## Task brief
Below, set down the records verbatim from the line containing "Where should I" through the end, including that line.

--- Begin ---

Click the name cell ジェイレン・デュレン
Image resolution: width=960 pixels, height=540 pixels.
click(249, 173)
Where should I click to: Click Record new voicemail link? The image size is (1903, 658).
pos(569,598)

--- End ---

## Full solution
Where should I click to: Click Record new voicemail link? The image size is (1903, 658).
pos(569,598)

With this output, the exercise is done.